Education and career
Robertson attended elementary and secondary school in Canada and England. He received a Bachelor of Arts from University of Oxford in 1965. In 1971, he received a Doctor of Philosophy from McMaster University, working under R. G. Summers-Gill with a dissertation titled Properties of the odd-odd cobalt nuclei.

Following his graduate work, he worked at the Cyclotron Laboratory at Michigan State University, where his research included the first observation of an isobaric quintet of states in nuclei. After leaving Michigan State, he worked at Los Alamos National Laboratory on the determination of the neutrino mass.
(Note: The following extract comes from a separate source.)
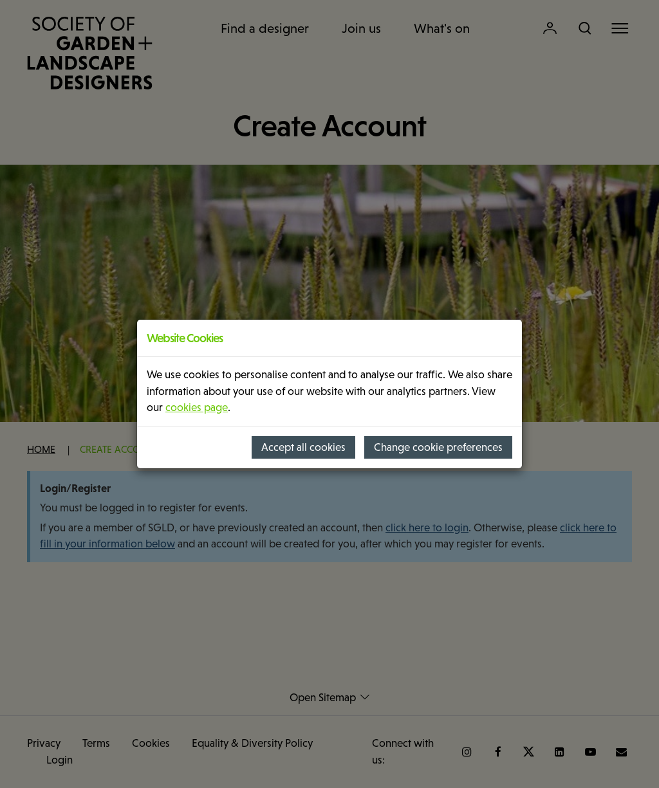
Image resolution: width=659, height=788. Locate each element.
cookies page (196, 407)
Studying tritium decay, he showed that the electron neutrino mass is below 10 eV. In 1994, he became a professor at the University of Washington.

Robertson has been a visiting scientist at several institutions, including at Princeton University (1975–1976), Chalk River Laboratories (1979), Argonne National Laboratory (1980), and the Sudbury Neutrino Observatory (2003–2004).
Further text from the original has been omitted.